管理员可以使用预定义的策略将Python包分发给用户。该策略应实现sky.AdminPolicy 接口

class AdminPolicy:
    """Abstract interface of an admin-defined policy for all user requests.

    Admins can implement a subclass of AdminPolicy with the following signature:

        import sky

        class SkyPilotPolicyV1(sky.AdminPolicy):
            def validate_and_mutate(user_request: UserRequest) -> MutatedUserRequest:
                ...
                return MutatedUserRequest(task=..., skypilot_config=...)

    The policy can mutate both task and skypilot_config. Admins then distribute
    a simple module that contains this implementation, installable in a way
    that it can be imported by users from the same Python environment where
    SkyPilot is running.

    Users can register a subclass of AdminPolicy in the SkyPilot config file
    under the key 'admin_policy', e.g.

        admin_policy: my_package.SkyPilotPolicyV1
    """

    @classmethod
    @abc.abstractmethod
    def validate_and_mutate(cls,
                            user_request: UserRequest) -> MutatedUserRequest:
        """Validates and mutates the user request and returns mutated request.

        Args:
            user_request: The user request to validate and mutate.
                UserRequest contains (sky.Task, sky.Config)

        Returns:
            MutatedUserRequest: The mutated user request.

        Raises:
            Exception to throw if the user request failed the validation.
        """
        raise NotImplementedError(
            'Your policy must implement validate_and_mutate')

您的自定义管理策略应如下所示:

import sky

class MyPolicy(sky.AdminPolicy):
    @classmethod
    def validate_and_mutate(cls, user_request: sky.UserRequest) -> sky.MutatedUserRequest:
        # Logic for validate and modify user requests.
        ...
        return sky.MutatedUserRequest(user_request.task,
                                      user_request.skypilot_config)

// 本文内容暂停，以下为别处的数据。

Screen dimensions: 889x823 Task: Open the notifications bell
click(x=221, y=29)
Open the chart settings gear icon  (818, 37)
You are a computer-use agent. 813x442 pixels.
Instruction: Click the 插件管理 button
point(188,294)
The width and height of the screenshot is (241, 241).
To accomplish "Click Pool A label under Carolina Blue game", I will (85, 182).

UserRequestMutatedUserRequest 定义如下(更多详情请参见 源代码):

@dataclasses.dataclass
class UserRequest:
    """A user request.

    A "user request" is defined as a `sky launch / exec` command or its API
    equivalent.

    `sky jobs launch / serve up` involves multiple launch requests, including
    the launch of controller and clusters for a job (which can have multiple
    tasks if it is a pipeline) or service replicas. Each launch is a separate
    request.

    This class wraps the underlying task, the global skypilot config used to run
    a task, and the request options.

    Args:
        task: User specified task.
        skypilot_config: Global skypilot config to be used in this request.
        request_options: Request options. It is None for jobs and services.
    """
    task: 'sky.Task'
    skypilot_config: 'sky.Config'
    request_options: Optional['RequestOptions'] = None
@dataclasses.dataclass
class MutatedUserRequest:
    task: 'sky.Task'
    skypilot_config: 'sky.Config'

换句话说,AdminPolicy 可以改变用户请求的任何字段,包括 taskglobal skypilot config, 为管理员提供了很大的灵活性来控制用户的 SkyPilot 使用。

一个AdminPolicy可以用于验证和修改用户请求。如果请求应该被拒绝,策略应该抛出一个异常。

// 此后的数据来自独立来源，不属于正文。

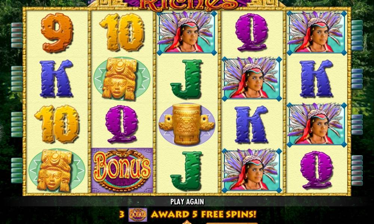The image size is (374, 224).
Task: Click the golden cup idol symbol on reel three
Action: 187,124
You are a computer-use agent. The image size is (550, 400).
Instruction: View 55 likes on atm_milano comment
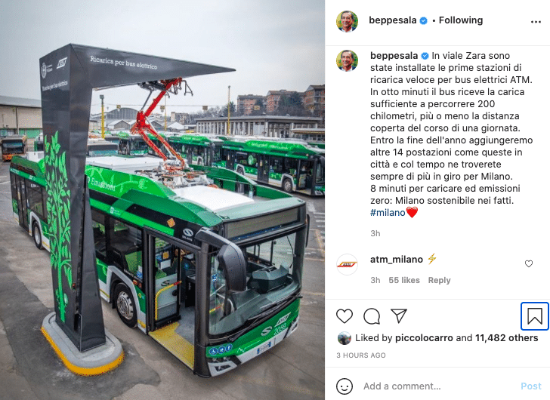click(404, 280)
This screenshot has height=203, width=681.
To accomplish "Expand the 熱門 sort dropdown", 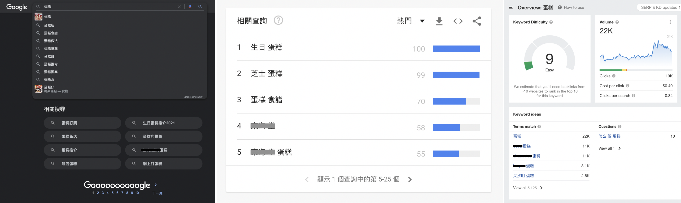I will [422, 21].
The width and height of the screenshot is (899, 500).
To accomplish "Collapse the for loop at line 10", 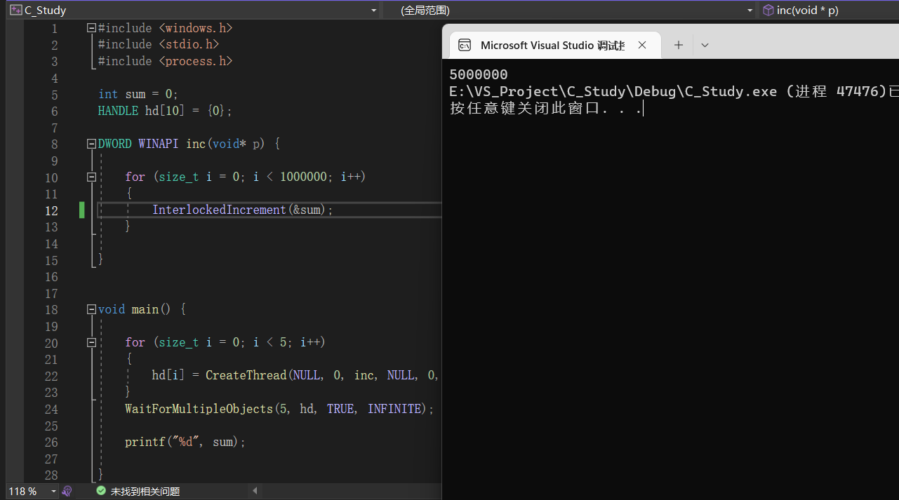I will [x=91, y=177].
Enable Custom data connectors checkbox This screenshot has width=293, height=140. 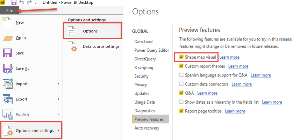tap(181, 84)
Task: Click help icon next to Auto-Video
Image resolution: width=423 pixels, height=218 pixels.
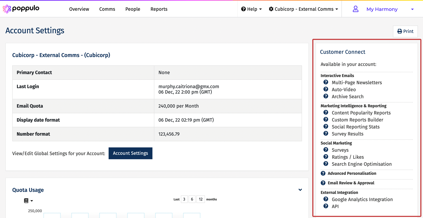Action: point(326,89)
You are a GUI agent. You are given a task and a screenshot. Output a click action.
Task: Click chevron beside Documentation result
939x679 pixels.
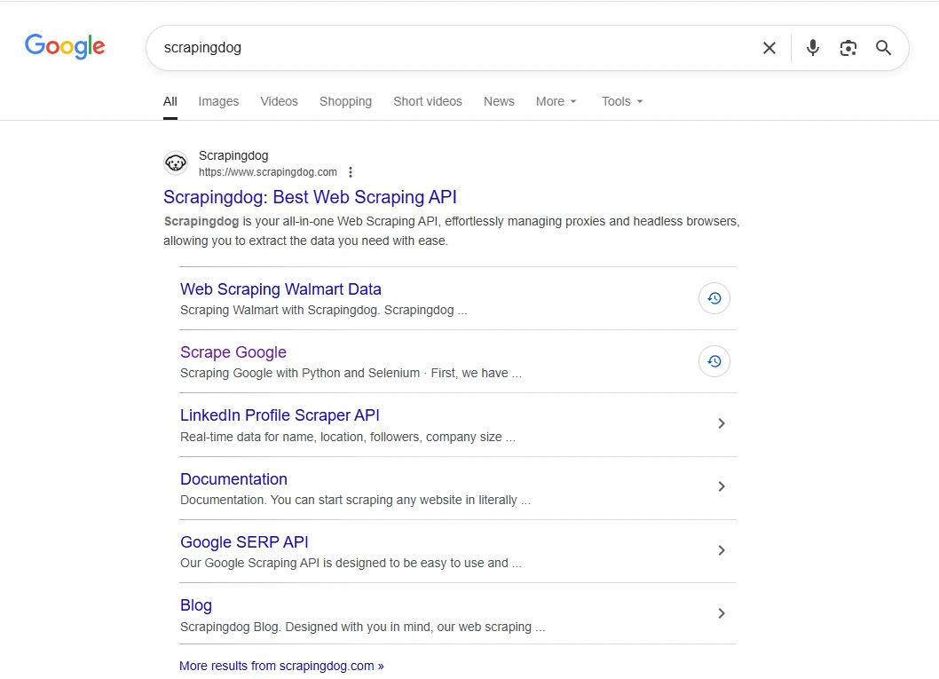(x=721, y=486)
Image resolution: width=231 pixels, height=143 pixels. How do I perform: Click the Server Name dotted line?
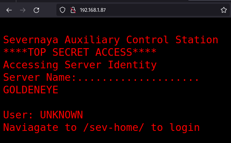101,77
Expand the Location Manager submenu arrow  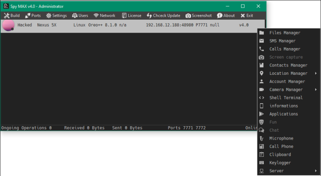316,73
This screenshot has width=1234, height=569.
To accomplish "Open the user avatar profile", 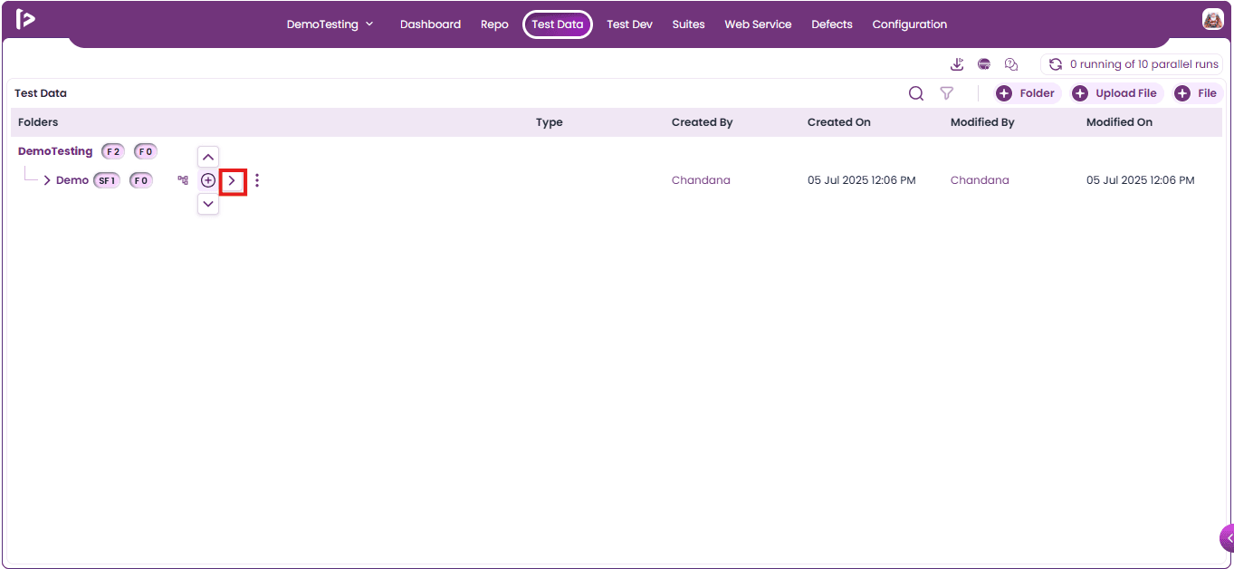I will 1213,19.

sky.Configsky.RequestOptions 类的定义如下:

class Config(Dict[str, Any]):
    """SkyPilot config that supports setting/getting values with nested keys."""

    def get_nested(self,
                   keys: Tuple[str, ...],
                   default_value: Any,
                   override_configs: Optional[Dict[str, Any]] = None) -> Any:
        """Gets a nested key.

        If any key is not found, or any intermediate key does not point to a
        dict value, returns 'default_value'.

        Args:
            keys: A tuple of strings representing the nested keys.
            default_value: The default value to return if the key is not found.
            override_configs: A dict of override configs with the same schema as
                the config file, but only containing the keys to override.

        Returns:
            The value of the nested key, or 'default_value' if not found.
        """
        config = copy.deepcopy(self)
        if override_configs is not None:
            config = _recursive_update(config, override_configs)
        return _get_nested(config, keys, default_value)

    def set_nested(self, keys: Tuple[str, ...], value: Any) -> None:
        """In-place sets a nested key to value.

        Like get_nested(), if any key is not found, this will not raise an
        error.
        """
        override = {}
        for i, key in enumerate(reversed(keys)):
            if i == 0:
                override = {key: value}
            else:
                override = {key: override}
        _recursive_update(self, override)

    @classmethod
    def from_dict(cls, config: Optional[Dict[str, Any]]) -> 'Config':
        if config is None:
            return cls()
        return cls(**config)
@dataclasses.dataclass
class RequestOptions:
    """Request options for admin policy.

    Args:
        cluster_name: Name of the cluster to create/reuse. It is None if not
            specified by the user.
        idle_minutes_to_autostop: Autostop setting requested by a user. The
            cluster will be set to autostop after this many minutes of idleness.
        down: If true, use autodown rather than autostop.
        dryrun: Is the request a dryrun?
    """
    cluster_name: Optional[str]
    idle_minutes_to_autostop: Optional[int]
    down: bool
    dryrun: bool

注意

sky.AdminPolicy 应该是幂等的。换句话说,多次对同一用户请求应用该策略应该是安全的。

示例策略#

我们在examples/admin_policy/example_policy中提供了一些示例策略。您可以通过在Python环境中安装示例策略包来测试这些策略。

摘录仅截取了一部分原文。